***** Records for the exercise

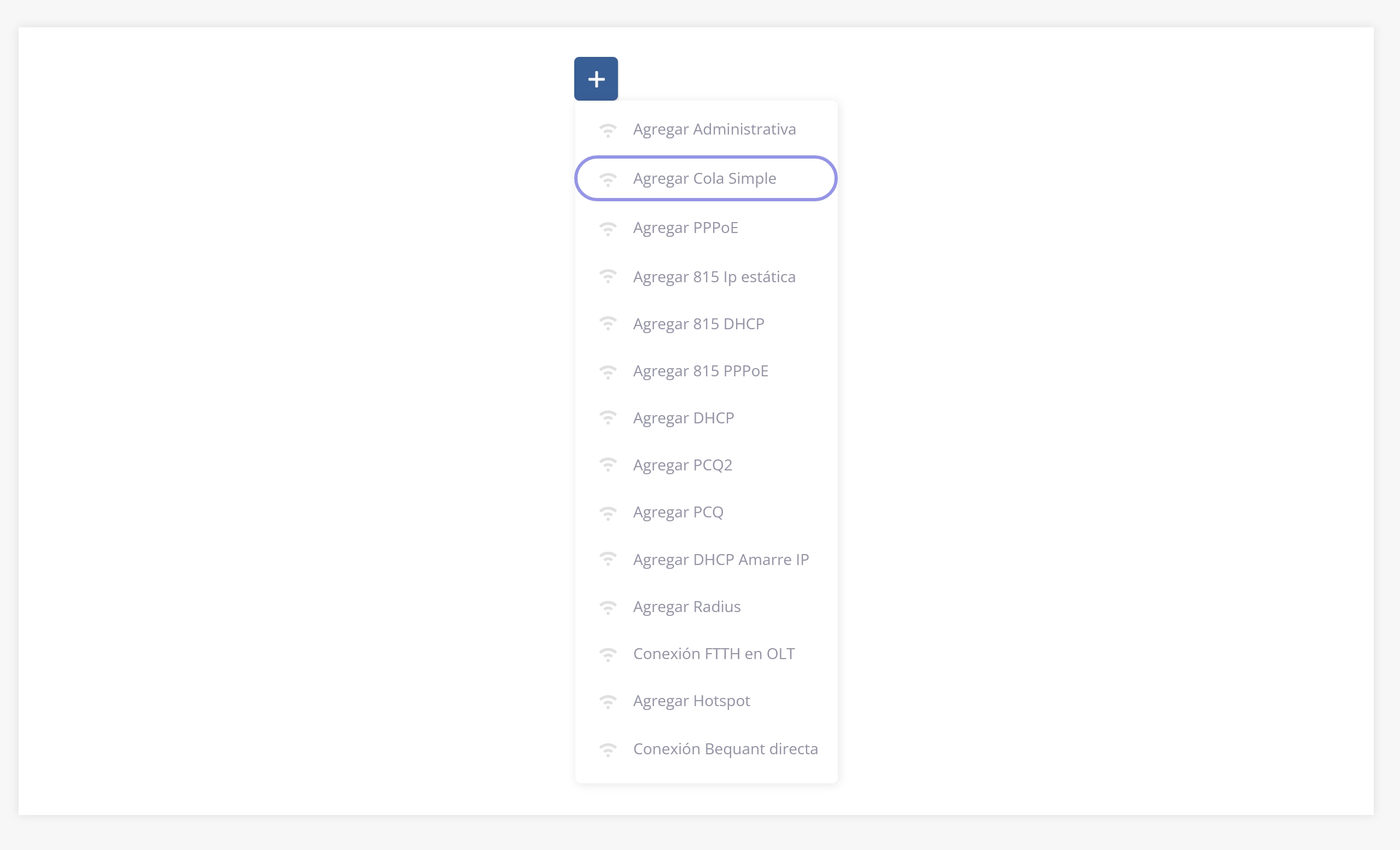Select Agregar 815 PPPoE entry
Image resolution: width=1400 pixels, height=850 pixels.
pyautogui.click(x=701, y=371)
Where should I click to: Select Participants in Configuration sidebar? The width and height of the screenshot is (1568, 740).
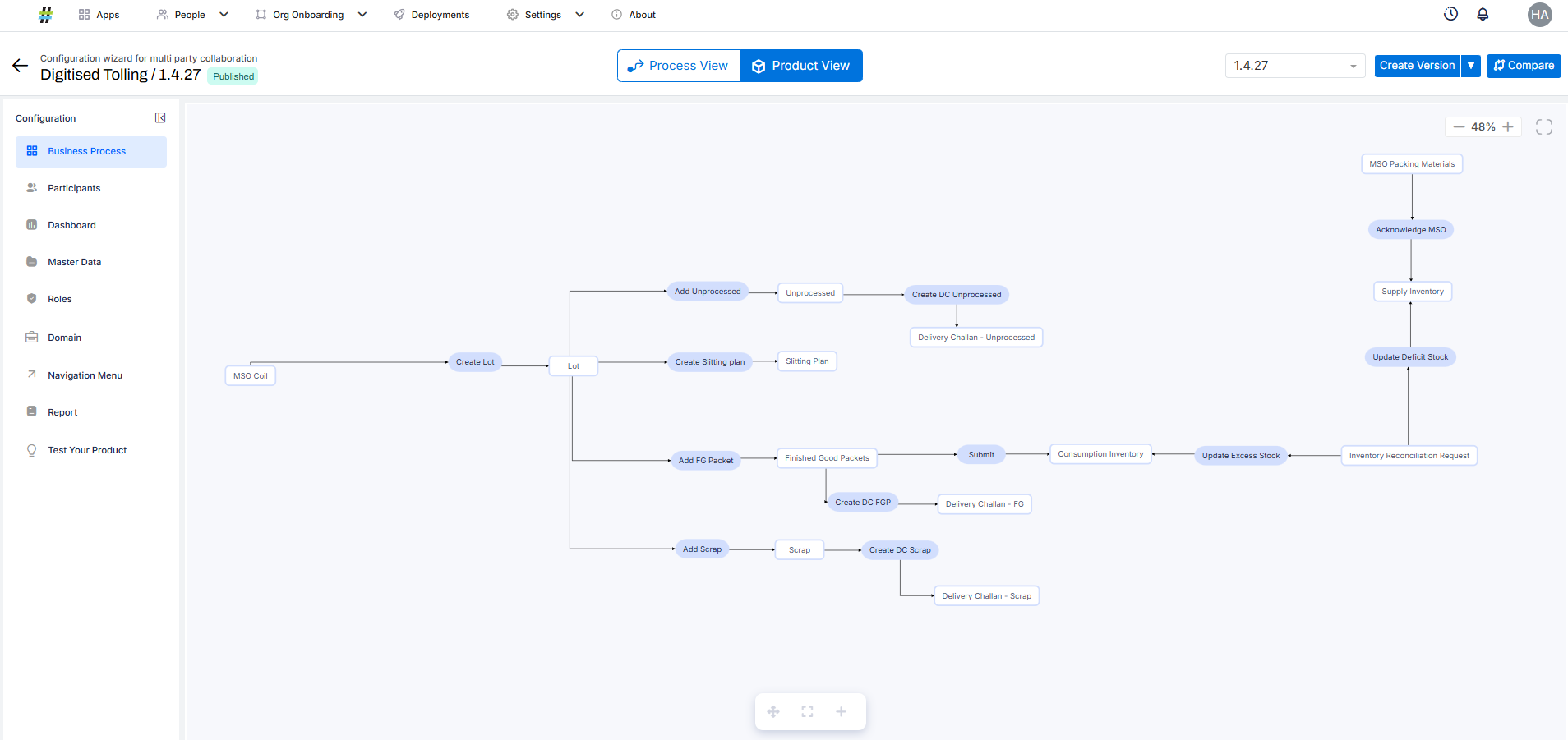74,188
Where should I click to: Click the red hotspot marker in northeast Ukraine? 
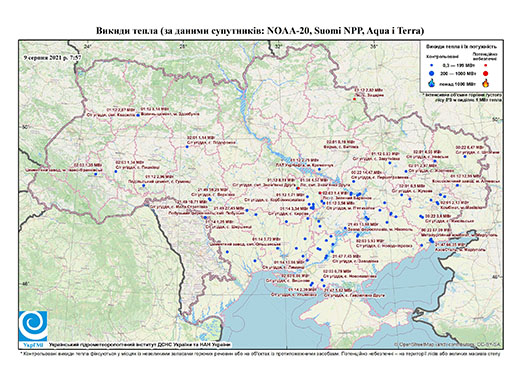[355, 99]
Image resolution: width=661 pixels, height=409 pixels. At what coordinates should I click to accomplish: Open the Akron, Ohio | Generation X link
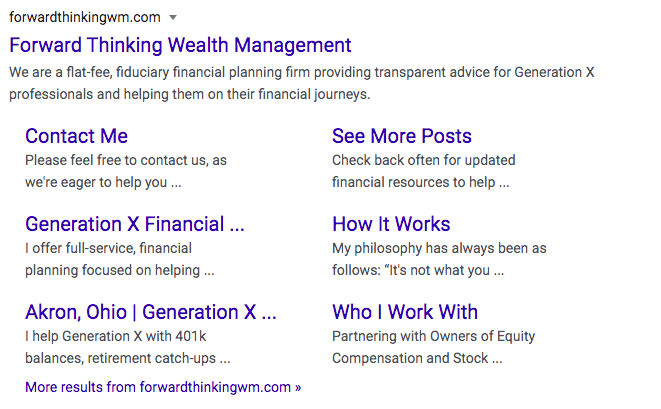[x=150, y=312]
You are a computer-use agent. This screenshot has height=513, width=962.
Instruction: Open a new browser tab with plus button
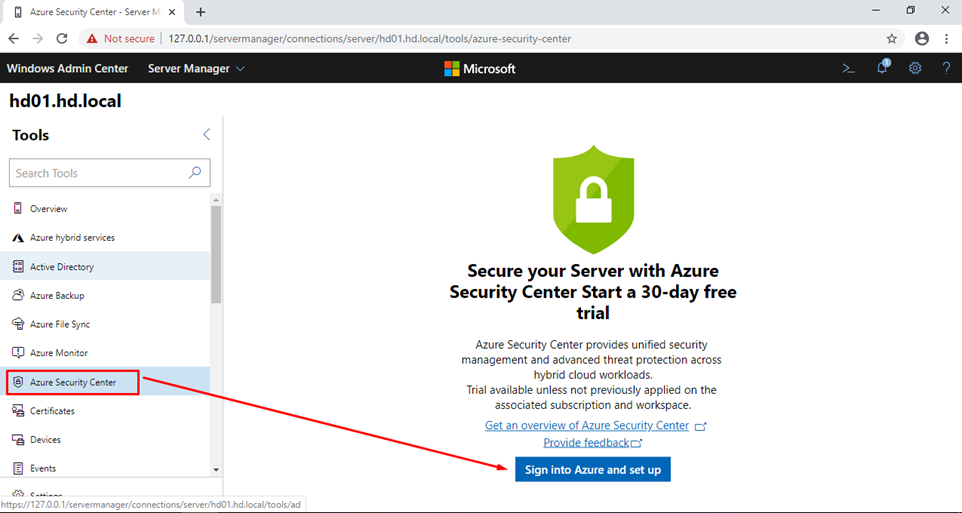pos(201,12)
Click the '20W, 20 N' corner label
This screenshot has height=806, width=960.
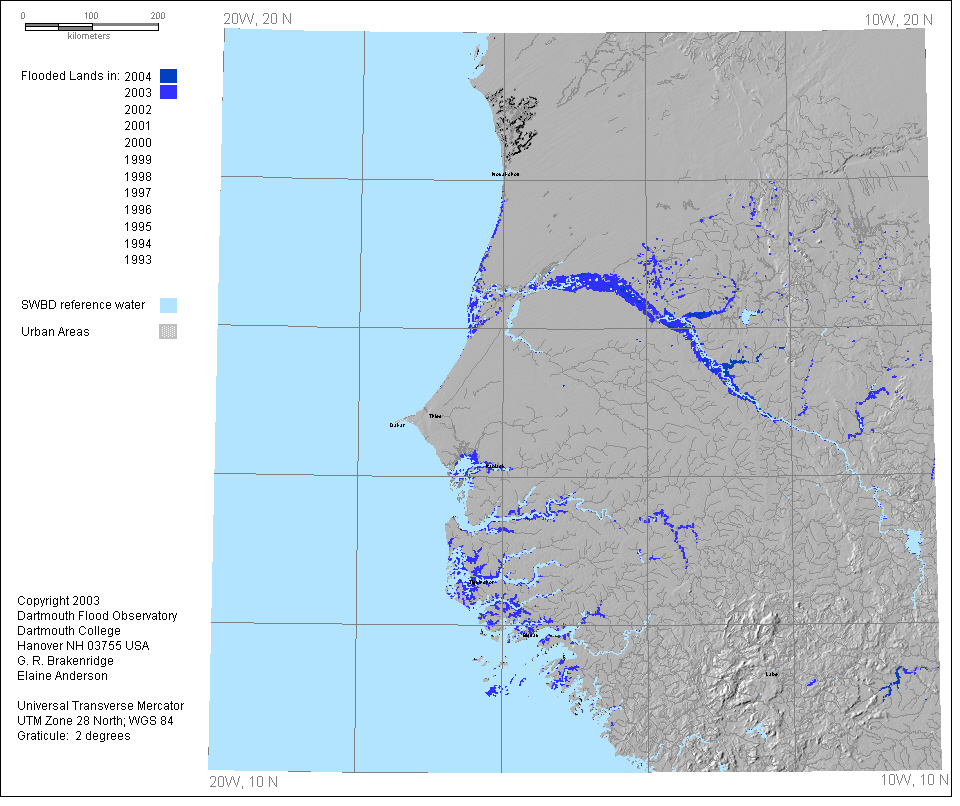click(x=256, y=19)
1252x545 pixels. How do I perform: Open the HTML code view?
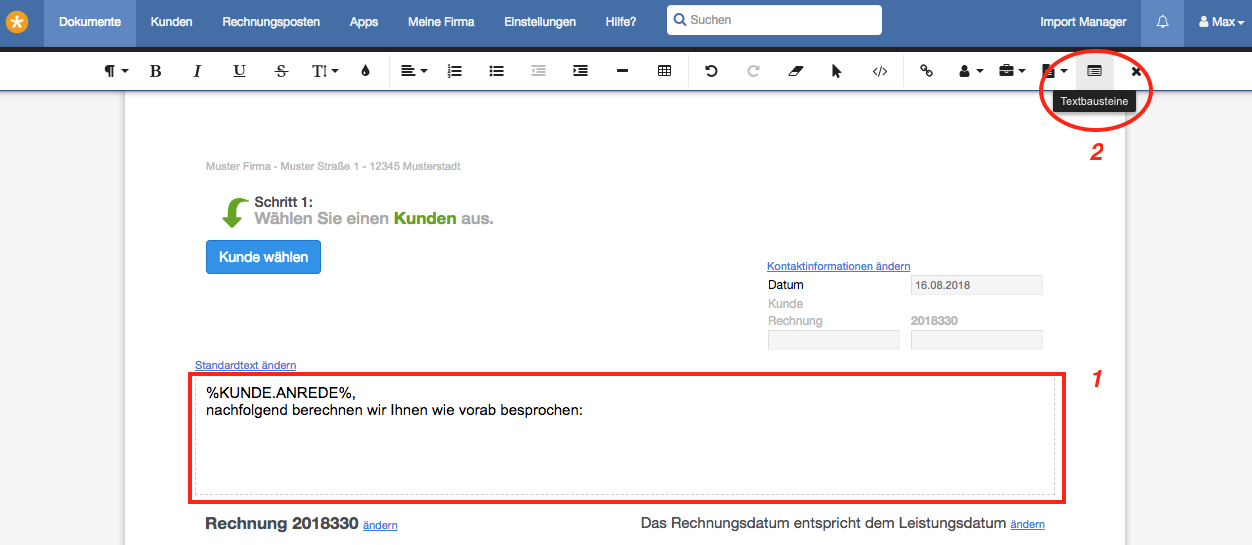coord(880,71)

**********

**What to work on:** Write out a verbatim copy of the lines from the line that contains "Image resolution: width=661" through the end of the entries above; pictures are not copied.

**Result of this task:**
Image resolution: width=661 pixels, height=409 pixels. At what coordinates should I click to accomplish: Open the Akron, Ohio | Generation X link
[x=150, y=312]
You are a computer-use agent. This screenshot has height=513, width=962.
Instruction: Open a new browser tab with plus button
pos(201,12)
Click the '20W, 20 N' corner label
This screenshot has height=806, width=960.
click(x=256, y=19)
1252x545 pixels. How do I perform: Open the HTML code view?
coord(880,71)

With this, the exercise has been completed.